Friday, February 09, 2007

Interview with Alberto Manguel

Alberto Manguel was born in Buenos Aires, spent part of his childhood in Israel, wandered Europe in his youth and now resides in France. Yet he is, by his own assertion, a Canadian writer. It was after moving here in 1982 that Manguel first felt he lived “in a place where I could participate actively as a writer in the running of the state.”
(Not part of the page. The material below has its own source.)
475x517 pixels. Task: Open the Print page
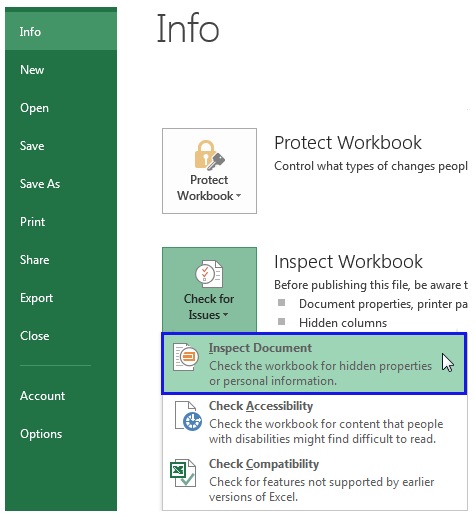click(x=61, y=222)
Manguel’s significance, however, is hardly limited to his reflections on Canada. His essays, fiction and anthologies represent the worldliest of intellectual itineraries. The volumes on reading for which he’s famous—A History of Reading, Reading Pictures and, most recently, The Library at Night—are mosaics rich with anecdote, research, insight and an eloquently articulated passion for the fathomless role of books in our lives.
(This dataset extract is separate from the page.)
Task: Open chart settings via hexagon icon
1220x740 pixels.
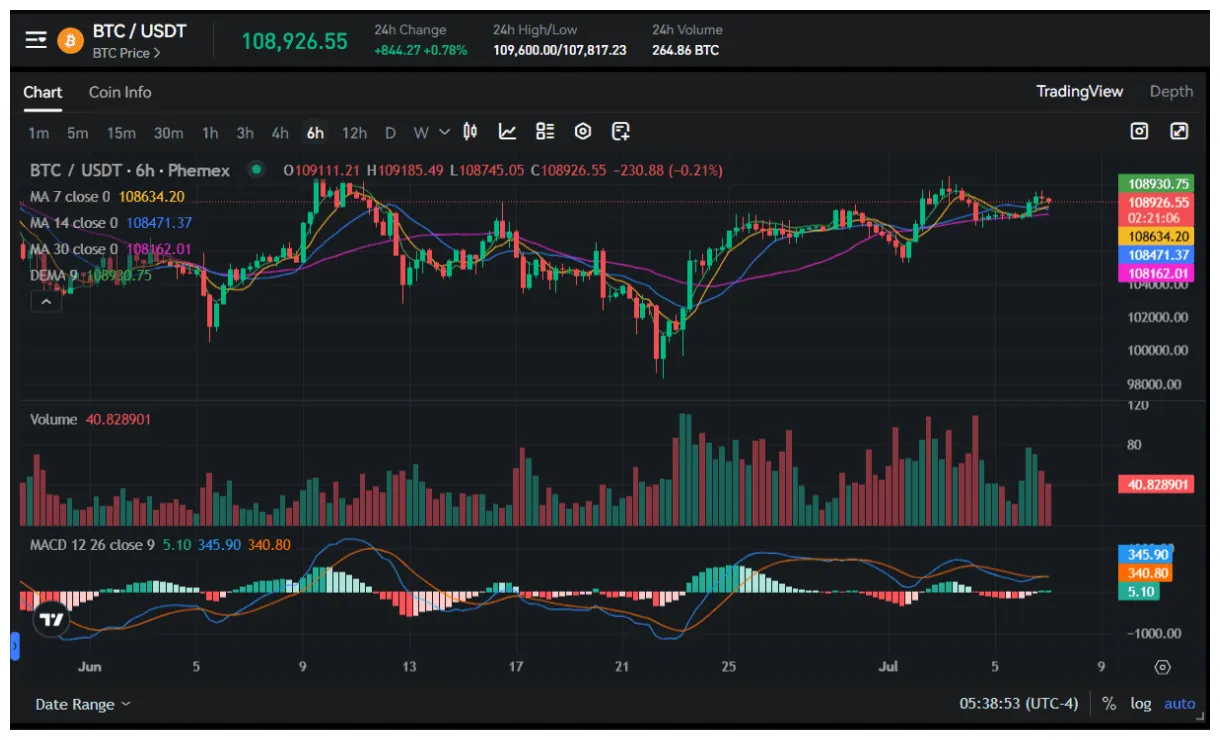Action: coord(582,131)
VUE WEEKLY: In The Library at Night you confess that as a youth you dreamed of being a librarian, but found this goal sabotaged by “sloth and an ill-restrained fondness for travel.” Had a writing career not yet occurred to you?

ALBERTO MANGUEL: No. I think it’s a reaction many readers have. You read great books, finding them such well-crafted, magical objects, worlds into which you enter, that the idea of creating something similar seems impossible. I didn’t know that every writer thinks this way. Writing eventually came to me by chance, from ideas sparked by reading. Even in my fiction, the starting point has something to do with reading.